Great article. Very comprehensive and well written, while not skipping the gotch...

pron · on June 12, 2022

> In the JVM world, when are things added to the byte code as a new instruction, and when are they wrapped up in a native code call?

These aren't native code calls but compiler intrinsics. The Java compiler (the JIT compiler, that is) translates certain Java method invocations into specific machine instruction patterns.

> Java makes it so impractical to really reason about the code directly that users ends up relying a lot more on tooling for benchmarking and introspection (and hence the tools are top-class)

As others have mentioned, you can dump the generated machine code, but you are correct that Java is, by design, higher level than C++ in the sense that low level details are less under the programmer's control, but the compiler's. So when you see a `new Foo()` in Java, you cannot tell whether an object will actually be allocated on the heap, or perhaps "scalarized" and stored directly in registers.

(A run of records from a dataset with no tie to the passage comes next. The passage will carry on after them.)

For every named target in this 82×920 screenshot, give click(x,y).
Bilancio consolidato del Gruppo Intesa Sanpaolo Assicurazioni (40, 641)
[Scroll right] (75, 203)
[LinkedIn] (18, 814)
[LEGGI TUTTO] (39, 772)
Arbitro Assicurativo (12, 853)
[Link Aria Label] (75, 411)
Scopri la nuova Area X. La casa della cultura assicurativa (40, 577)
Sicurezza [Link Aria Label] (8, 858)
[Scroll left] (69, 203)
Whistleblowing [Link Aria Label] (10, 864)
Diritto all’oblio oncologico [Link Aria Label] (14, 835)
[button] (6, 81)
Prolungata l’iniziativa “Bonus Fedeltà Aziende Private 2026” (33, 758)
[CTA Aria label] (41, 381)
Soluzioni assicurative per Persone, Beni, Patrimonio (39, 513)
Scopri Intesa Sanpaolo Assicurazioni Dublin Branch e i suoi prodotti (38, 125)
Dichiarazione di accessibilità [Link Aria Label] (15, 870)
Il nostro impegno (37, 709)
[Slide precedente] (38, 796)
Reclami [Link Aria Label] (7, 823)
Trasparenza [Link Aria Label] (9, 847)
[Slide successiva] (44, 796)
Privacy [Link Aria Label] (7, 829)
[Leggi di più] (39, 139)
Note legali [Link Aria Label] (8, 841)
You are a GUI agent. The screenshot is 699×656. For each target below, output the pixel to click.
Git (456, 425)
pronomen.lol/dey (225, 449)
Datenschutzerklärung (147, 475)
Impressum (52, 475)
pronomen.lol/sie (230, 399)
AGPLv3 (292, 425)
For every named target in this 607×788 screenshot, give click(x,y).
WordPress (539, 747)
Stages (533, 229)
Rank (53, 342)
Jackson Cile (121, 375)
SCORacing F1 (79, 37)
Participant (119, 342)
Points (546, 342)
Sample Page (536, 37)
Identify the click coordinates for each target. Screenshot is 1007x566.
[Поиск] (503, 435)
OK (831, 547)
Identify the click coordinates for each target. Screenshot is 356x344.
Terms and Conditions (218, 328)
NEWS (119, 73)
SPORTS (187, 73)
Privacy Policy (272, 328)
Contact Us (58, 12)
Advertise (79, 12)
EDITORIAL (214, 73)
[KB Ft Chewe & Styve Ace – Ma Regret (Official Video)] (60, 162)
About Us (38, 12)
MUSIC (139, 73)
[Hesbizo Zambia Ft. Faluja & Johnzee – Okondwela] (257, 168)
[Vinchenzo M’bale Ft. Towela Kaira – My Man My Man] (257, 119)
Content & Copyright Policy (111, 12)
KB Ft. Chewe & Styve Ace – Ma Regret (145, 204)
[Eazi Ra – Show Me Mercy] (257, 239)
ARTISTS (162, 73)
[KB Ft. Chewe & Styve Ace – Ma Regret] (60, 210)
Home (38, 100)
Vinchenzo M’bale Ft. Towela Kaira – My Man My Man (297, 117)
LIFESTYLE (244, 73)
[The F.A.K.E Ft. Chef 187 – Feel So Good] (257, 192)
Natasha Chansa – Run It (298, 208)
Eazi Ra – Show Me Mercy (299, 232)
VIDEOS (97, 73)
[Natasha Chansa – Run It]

In fact, what happens is not even decided statically and could vary dynamically, depending on what other code does, as compilation is done JIT, and optimisations are decided based on the program's current execution profile. As a result, even though all instance methods in Java are semantically virtual, in practice they are very often inlined, and don't compile even to a call instruction, let alone a vtable call.

Unlike C++, Java's goal — generally speaking — is to get very good average-case performance for little effort rather than give the programmer a lot of knobs to control the worst case. Of course, sometimes there are knobs — just like the Vector API, which is useful in cases the JIT cannot automatically vectorise loops — but the balance is different from C++.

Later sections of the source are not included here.